#### Records for this exercise

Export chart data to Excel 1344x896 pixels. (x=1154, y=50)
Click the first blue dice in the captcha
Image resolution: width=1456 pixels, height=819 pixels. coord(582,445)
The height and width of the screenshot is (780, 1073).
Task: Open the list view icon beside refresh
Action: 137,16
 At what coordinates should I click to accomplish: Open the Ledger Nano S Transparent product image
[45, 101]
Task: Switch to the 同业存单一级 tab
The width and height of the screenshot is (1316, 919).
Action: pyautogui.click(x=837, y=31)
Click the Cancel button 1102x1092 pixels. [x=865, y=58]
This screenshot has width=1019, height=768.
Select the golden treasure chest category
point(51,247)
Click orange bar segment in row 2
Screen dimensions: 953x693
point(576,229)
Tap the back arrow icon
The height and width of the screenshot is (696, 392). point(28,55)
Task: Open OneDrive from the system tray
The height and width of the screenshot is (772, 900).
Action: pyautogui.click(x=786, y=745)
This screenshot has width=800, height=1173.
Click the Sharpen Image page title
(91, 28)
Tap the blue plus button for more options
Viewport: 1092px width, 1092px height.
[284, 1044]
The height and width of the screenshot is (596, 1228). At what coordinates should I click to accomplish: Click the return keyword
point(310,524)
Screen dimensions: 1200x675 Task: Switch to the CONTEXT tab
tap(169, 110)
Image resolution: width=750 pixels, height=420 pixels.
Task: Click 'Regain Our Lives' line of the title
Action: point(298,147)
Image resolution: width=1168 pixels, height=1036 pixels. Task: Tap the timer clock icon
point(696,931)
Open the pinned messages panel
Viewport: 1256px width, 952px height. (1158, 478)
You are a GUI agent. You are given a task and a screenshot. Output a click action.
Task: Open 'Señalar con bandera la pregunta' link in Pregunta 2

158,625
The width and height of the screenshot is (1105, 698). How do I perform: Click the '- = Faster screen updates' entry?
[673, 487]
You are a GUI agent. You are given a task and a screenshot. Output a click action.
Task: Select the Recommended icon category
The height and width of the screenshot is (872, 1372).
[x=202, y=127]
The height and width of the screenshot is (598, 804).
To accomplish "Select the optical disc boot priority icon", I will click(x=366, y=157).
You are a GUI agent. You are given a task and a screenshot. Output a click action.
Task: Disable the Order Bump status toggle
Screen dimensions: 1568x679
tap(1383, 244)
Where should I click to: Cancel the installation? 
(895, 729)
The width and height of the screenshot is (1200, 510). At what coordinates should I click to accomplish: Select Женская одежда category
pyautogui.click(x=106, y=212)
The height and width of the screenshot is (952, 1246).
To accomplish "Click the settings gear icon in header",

########

== What the task asks ==
Can you reproduce the whole listing, swapping "category" for "section" everywhere it appears and leaving everything else unchanged?

== Exercise solution ==
Export chart data to Excel 1344x896 pixels. (x=1154, y=50)
Click the first blue dice in the captcha
Image resolution: width=1456 pixels, height=819 pixels. coord(582,445)
The height and width of the screenshot is (780, 1073).
Task: Open the list view icon beside refresh
Action: 137,16
 At what coordinates should I click to accomplish: Open the Ledger Nano S Transparent product image
[45, 101]
Task: Switch to the 同业存单一级 tab
The width and height of the screenshot is (1316, 919).
Action: pyautogui.click(x=837, y=31)
Click the Cancel button 1102x1092 pixels. [x=865, y=58]
This screenshot has width=1019, height=768.
Select the golden treasure chest section
point(51,247)
Click orange bar segment in row 2
Screen dimensions: 953x693
point(576,229)
Tap the back arrow icon
The height and width of the screenshot is (696, 392). point(28,55)
Task: Open OneDrive from the system tray
The height and width of the screenshot is (772, 900).
Action: pyautogui.click(x=786, y=745)
This screenshot has width=800, height=1173.
Click the Sharpen Image page title
(91, 28)
Tap the blue plus button for more options
Viewport: 1092px width, 1092px height.
[284, 1044]
The height and width of the screenshot is (596, 1228). At what coordinates should I click to accomplish: Click the return keyword
point(310,524)
Screen dimensions: 1200x675 Task: Switch to the CONTEXT tab
tap(169, 110)
Image resolution: width=750 pixels, height=420 pixels.
Task: Click 'Regain Our Lives' line of the title
Action: point(298,147)
Image resolution: width=1168 pixels, height=1036 pixels. Task: Tap the timer clock icon
point(696,931)
Open the pinned messages panel
Viewport: 1256px width, 952px height. (1158, 478)
You are a GUI agent. You are given a task and a screenshot. Output a click action.
Task: Open 'Señalar con bandera la pregunta' link in Pregunta 2

158,625
The width and height of the screenshot is (1105, 698). How do I perform: Click the '- = Faster screen updates' entry?
[673, 487]
You are a GUI agent. You are given a task and a screenshot. Output a click action.
Task: Select the Recommended icon section
The height and width of the screenshot is (872, 1372).
[x=202, y=127]
The height and width of the screenshot is (598, 804).
To accomplish "Select the optical disc boot priority icon", I will click(x=366, y=157).
You are a GUI agent. You are given a task and a screenshot. Output a click action.
Task: Disable the Order Bump status toggle
Screen dimensions: 1568x679
tap(1383, 244)
Where should I click to: Cancel the installation? 
(895, 729)
The width and height of the screenshot is (1200, 510). At what coordinates should I click to accomplish: Select Женская одежда section
pyautogui.click(x=106, y=212)
The height and width of the screenshot is (952, 1246).
To accomplish "Click the settings gear icon in header",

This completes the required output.